Clutch n stuff

Filed under: truck by tamber
21 Medi 2023 @ 03:04

Managed to pick myself up off the floor long enough to get some stuff done, despite my legs' complaints after a couple of days walking round London.

I also fiddled about with the little prox switch I was going to use for the reverse lights, which works electrically but unfortunately seems to pick up the gearbox case when it's screwed in to the correct depth to pick up the shift fork for reverse.

It's apparently got a wider angle of sensitivity than I first thought, and it can't be screwed in any deeper or it hits the shift fork.

I think I've found a different switch that should hopefully work in its place, so we'll see what happens on that front. (And if not, I'll try something else! )

After that, the ever-exciting fishing game of putting the gearbox top-cover on! Got to plop it on from up top after removing the floor panel that the gear-levers stick through, and hooking it down and around to the top of the box. Then, your assistant has to hold the top cover level and ensure that the tang on the bottom of the gearstick lands in the slot in the selectors while you finish feeding the gearstick down.

...if you don't have an assistant to help you, just feed it down from on top, plop it down onto the gearbox, then climb down to crawl under the wagon and try to lift the lid back up because the sealant has already grabbed it; then with your arms squeezed into a nice tight space, try to hold the gearstick upright and get the tang into the selectors while lowering the lid back into the sealant. Repeat three times until it all lines up just right, and bung the bolts in. Check you can select gears before fully tightening the cover, just in case.

Refit the floor panel you took out, and:

Tada! Three sticks again.

And with a little more work, a reconnected propshaft. (With all new bolts! Hilariously, the front prop takes smaller bolts, and I didn't notice that until today despite using very different spanners to take it off.)

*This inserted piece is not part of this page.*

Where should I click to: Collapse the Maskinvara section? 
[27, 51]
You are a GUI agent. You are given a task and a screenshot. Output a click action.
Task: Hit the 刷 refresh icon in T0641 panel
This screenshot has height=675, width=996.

With that, a quick test was in order. Just a quick one, mind. Put the truck in 1st gear, bump the starter, truck rolls forwards: Check. Dip the clutch, truck rolls back to its original location: Check.

Great success! Now I only have to finish the exhaust (At least the bits that are significantly easier to do with the radiator out for access.), repair that bracket on the radiator, refit the radiator and fill the cooling system with coolant/antifreeze, chase all the leaks out, move all the junk from under the truck, get it out far enough to put back wheels on it, and I can drive it round the industrial estate!

Exhausting!

Chop chop, weld weld

More welding!

Eventually results in this wiggly mess!

I did check, and I have plenty of room to squeeze a pair of 2" pipes through here, so I don't have to try and make the merge happen in that short space before the engine mounting plate, thankfully! I've gone and ordered a pair of 3-into-1 merge collectors to save me an excess of misery; they'll make a neater job of it, for a lot less time and welding gas. Then it's into a pair of V-bands, a pair of 2" flexies, then merge into a single 2.5" where there'll be some sort of support bracket and the O2 sensor bung, another flexy and V-band, then eventually the rest of the exhaust will connect on there.

Sounds like a plan, anyway. (I can neither confirm nor deny allegations of plans to build a silencer with an integrated cut-out valve...)

A new day later, and I receive my new reverse-light switch. Ostensibly a Vauxhall/Alfa part. A nut was drilled out and re-tapped to act as a spacer, but since the face of that welded-up & drilled gearbox casing isn't square, it turned out to be more of a hindrance so I abandoned it and resorted to just loctite and winding the switch in just as far as it needed to go.

The underside of the gearbox cover flange needed a little clearancing to fit the outer hex of the switch.

And we have reverse lights!

And now, for a very big moment indeed!

Having access to the lockers on the offside, I can now definitely say ... I have absolutely no idea where the previous set of wiper arms I bought have gone. But on the bright side, I managed to grab the compressor before I went and stuffed the truck back in; so I can sit that where it should be, ready for when I need it.